African Ivory Route to Blouberg

Tribal Farmlands

The tribal area surrounding Blouberg lies midway between two separate conservation sections making up the provincial Blouberg Nature Reserve. The closest town of any real consequence would be Bochum (now Senwabarwana), a bustling shopping mecca by local standards.

©Jacques Marais
Exploring the African Ivory Route, Limpopo Province.

The superb landscape within the embrace of the Blouberg and Soutpansberg Mountain ranges makes it a favourite African Ivory Route destination. The montane woodland plains give way to imposing outcrops in the distance, each with unique Pedi names, indicating their historical, mythical or geographic importance.

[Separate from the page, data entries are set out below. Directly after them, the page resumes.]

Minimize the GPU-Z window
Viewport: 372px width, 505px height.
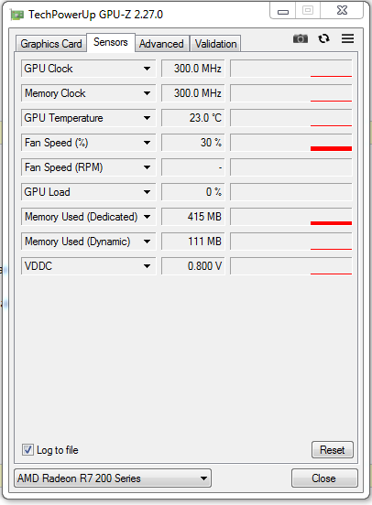coord(282,12)
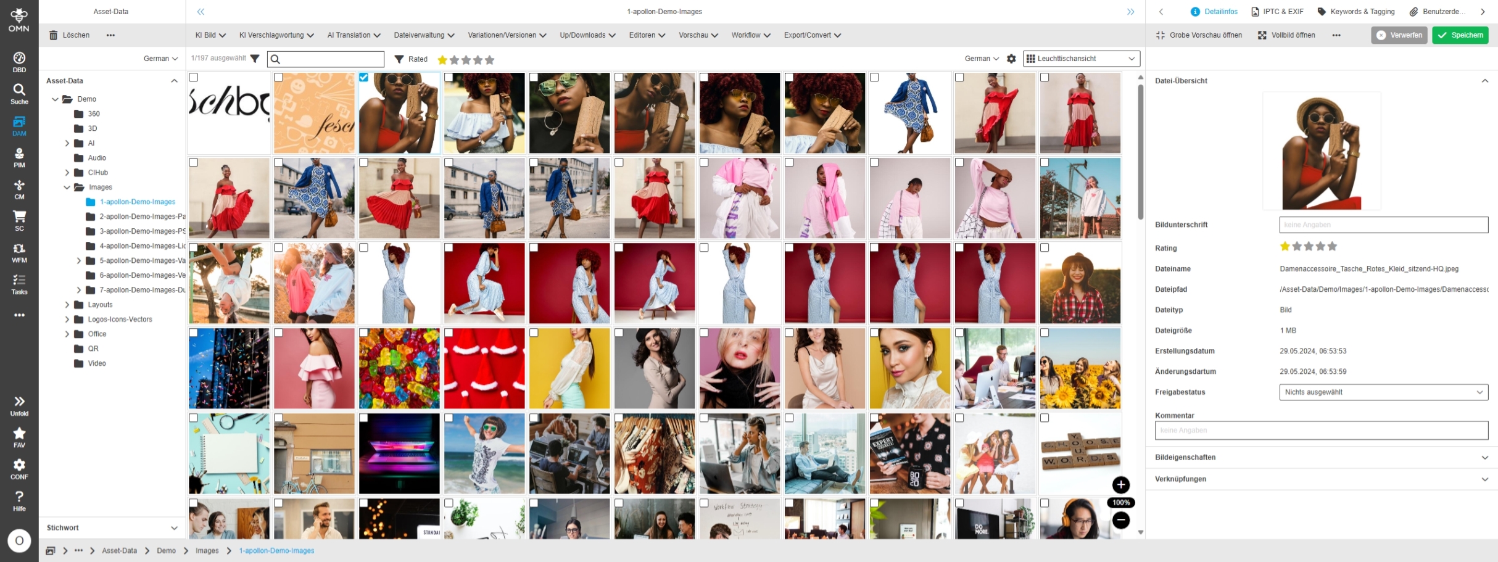Click the Verwerfen button
This screenshot has width=1498, height=562.
pyautogui.click(x=1399, y=35)
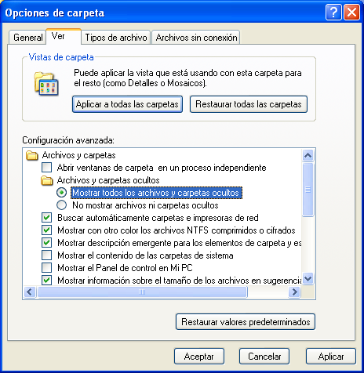Check Mostrar el Panel de control en Mi PC
Viewport: 364px width, 373px height.
pyautogui.click(x=47, y=268)
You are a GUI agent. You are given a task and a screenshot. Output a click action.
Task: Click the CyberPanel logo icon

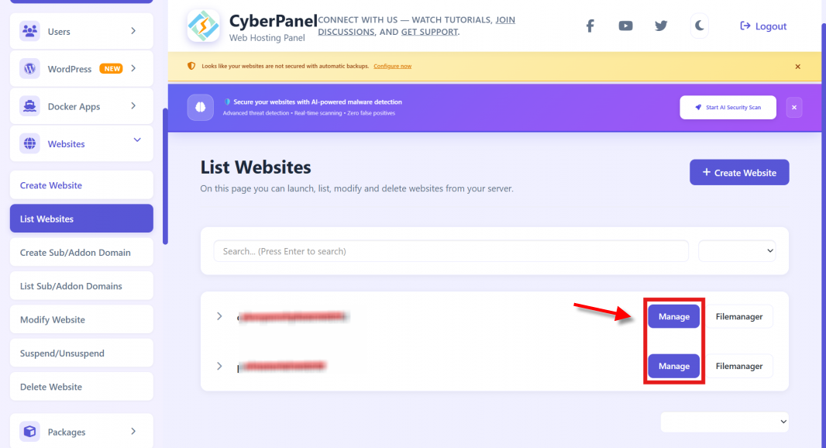(203, 26)
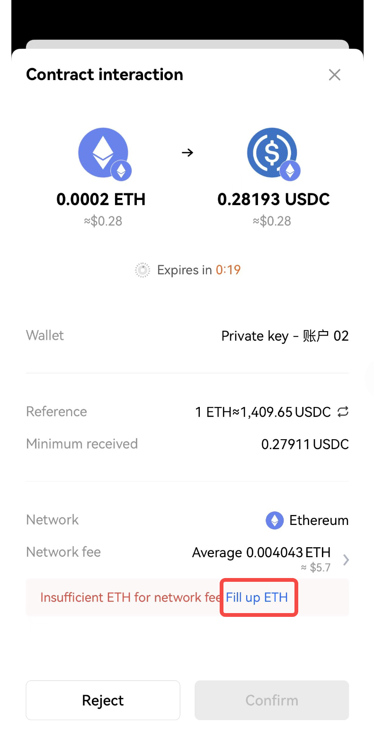The image size is (374, 741).
Task: Click the arrow between the tokens
Action: coord(187,153)
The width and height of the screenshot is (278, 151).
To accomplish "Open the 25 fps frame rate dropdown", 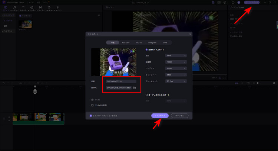I will (x=177, y=81).
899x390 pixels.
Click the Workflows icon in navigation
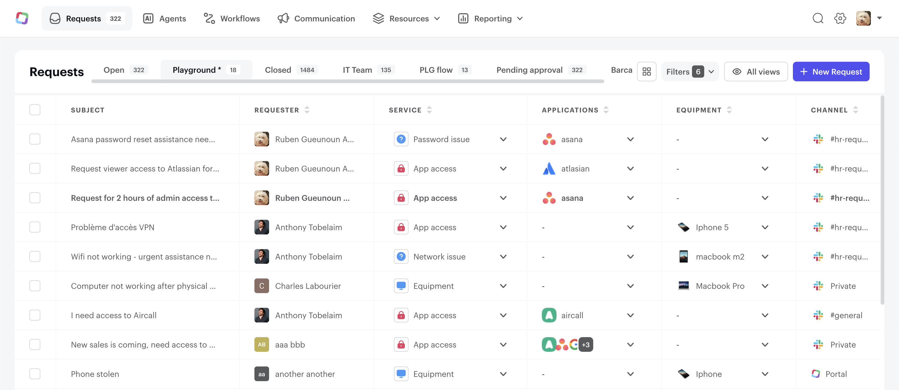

The people who settled here - and who still hold the grazing rights to the lands surrounding the Hananwa Village - are the Bahananwa, a group of pioneer settlers who refused to accept the authority of their Batswana forebears. Thus they decided to decamp to their own piece of paradise here in the northwest of Limpopo, where their pastoral culture is grudgingly giving way to the accelerated urbanisation of rural South Africa.

That said, the Bahananwa continue to graze their cattle within these ancestral lands, where many of them still adhere to their early belief systems and traditions. Sangomas are active in the local community, and it will certainly be abrasive to Western sensibilities to see the medicinal barking of trees, or to hear about rock pythons being killed by the villagers only to be sold as muti.